> *(..) I really wonder how far next-token-prediction can go with planning. When...

> (..) I really wonder how far next-token-prediction can go with planning. When I think about planning I think about mapping out a possibility space, identifying trees of dependencies, assigning priorities, and then solving for some kind of weighted shortest path.

What you really do is more like: you've already formed a half-baked plan before the problem even fully registers, in one cognitive step of pulling the ready-made if somewhat fuzzy graph out of the depths of unconscious - and then you start doing all those things you mention, while trying hard not to be biased towards or anchored to that original plan-shaped blob of words, images and emotions.

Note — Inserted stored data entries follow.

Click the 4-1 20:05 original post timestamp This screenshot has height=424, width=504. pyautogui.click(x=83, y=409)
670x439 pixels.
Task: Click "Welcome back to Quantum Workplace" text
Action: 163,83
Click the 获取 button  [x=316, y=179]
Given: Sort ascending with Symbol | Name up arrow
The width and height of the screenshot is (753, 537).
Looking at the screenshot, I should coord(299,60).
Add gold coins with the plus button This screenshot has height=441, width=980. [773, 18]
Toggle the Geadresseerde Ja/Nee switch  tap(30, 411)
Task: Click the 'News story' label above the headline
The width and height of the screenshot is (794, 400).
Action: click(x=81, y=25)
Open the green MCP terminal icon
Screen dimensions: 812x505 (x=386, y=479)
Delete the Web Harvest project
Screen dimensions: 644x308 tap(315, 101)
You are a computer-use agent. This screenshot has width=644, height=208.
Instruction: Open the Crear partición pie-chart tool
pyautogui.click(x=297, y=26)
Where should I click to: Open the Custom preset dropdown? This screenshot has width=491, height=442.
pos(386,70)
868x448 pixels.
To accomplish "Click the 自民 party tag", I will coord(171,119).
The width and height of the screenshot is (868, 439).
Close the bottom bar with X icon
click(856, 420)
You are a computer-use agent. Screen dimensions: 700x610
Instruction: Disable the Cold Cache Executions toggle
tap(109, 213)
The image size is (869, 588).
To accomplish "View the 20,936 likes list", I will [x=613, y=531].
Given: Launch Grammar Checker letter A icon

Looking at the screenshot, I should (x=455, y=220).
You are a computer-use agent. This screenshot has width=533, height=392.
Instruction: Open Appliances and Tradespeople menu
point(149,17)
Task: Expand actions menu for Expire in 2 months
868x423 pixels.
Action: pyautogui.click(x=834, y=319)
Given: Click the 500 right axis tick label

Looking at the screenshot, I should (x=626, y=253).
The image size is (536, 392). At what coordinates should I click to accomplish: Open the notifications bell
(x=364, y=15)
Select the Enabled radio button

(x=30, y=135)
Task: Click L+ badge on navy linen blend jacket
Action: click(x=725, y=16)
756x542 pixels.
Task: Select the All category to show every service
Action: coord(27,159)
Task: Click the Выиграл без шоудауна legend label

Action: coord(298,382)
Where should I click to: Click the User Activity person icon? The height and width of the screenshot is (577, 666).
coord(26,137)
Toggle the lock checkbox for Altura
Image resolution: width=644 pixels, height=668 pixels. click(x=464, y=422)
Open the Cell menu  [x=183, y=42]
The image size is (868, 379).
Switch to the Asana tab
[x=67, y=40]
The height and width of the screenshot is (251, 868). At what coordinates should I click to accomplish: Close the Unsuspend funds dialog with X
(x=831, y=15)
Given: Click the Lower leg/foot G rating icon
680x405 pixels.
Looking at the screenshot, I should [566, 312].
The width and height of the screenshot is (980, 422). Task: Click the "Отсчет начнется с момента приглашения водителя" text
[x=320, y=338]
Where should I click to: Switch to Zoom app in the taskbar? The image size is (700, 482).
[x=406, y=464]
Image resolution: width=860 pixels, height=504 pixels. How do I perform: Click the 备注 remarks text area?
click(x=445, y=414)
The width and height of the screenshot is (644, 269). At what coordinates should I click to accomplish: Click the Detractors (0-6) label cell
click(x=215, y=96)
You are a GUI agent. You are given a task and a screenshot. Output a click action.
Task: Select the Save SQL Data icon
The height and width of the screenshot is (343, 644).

I think creating that first plan ex nihilo and putting it into words is exactly what next-token-prediction can do, because that structure of options and dependencies and priorities and a path through them is something that's encoded wholesale in the latent space, and needs to be projected out of it. That's at least my understanding of what current transformer LLMs are good at - encoding every imaginable relationship between tokens and token sequences into proximity in a four- or five-digit dimensional space, and then projecting out of it on inference.

Going beyond that - beyond that first plan prototype, which may or may not be good, is getting increasingly explicit and thus increasingly hard. I think you can ultimately coax an LLM to do all the steps you listed and then some, by walking it through them like infinitely patient parent of a 3 year old - but not within the context window, so you need to split it into multiple invocations. This grows in cost superlinearly, as you'll have multiple results you need to summarize to feed into next stage, and if you're computing enough of those results then they won't fit into context window of the summarizer, so you need to add an intermediate level - and then eventually summaries may not fit in the context window of next step, so you need another intermediate level, etc. Context window is the limiting factor here.

And if you're to use LLM to emulate a mechanical/formalized process, then it's better to just extract structured information from the LLM, feed it to regular software optimized for purpose, and feed the results back. I.e. something similar to LLM+P approach - or similar to any time when you get LLM to "use tools". If it can call out to a calculator, it can just as much call out to some PERT tool to get your list of steps sorted and critical path highlighted.

On a tangent:

> identifying trees of dependencies

Are you sure those are trees? :). My pet peeve with all the hip software used to manage projects and track work in our industry, is that it treats work as decomposing into flat trees. In my experience, work decomposes into directed acyclic graphs (and in certain cases, it might be useful to allow cycles to make representation more compact). There's hardly a tool that can deal with it in work planning context, not unless you step over to "old-school" engineering (but those tools aren't cheap or well-known). Which is ironic, because at least when it comes to build systems, software devs recognize the DAG-like nature of dependencies.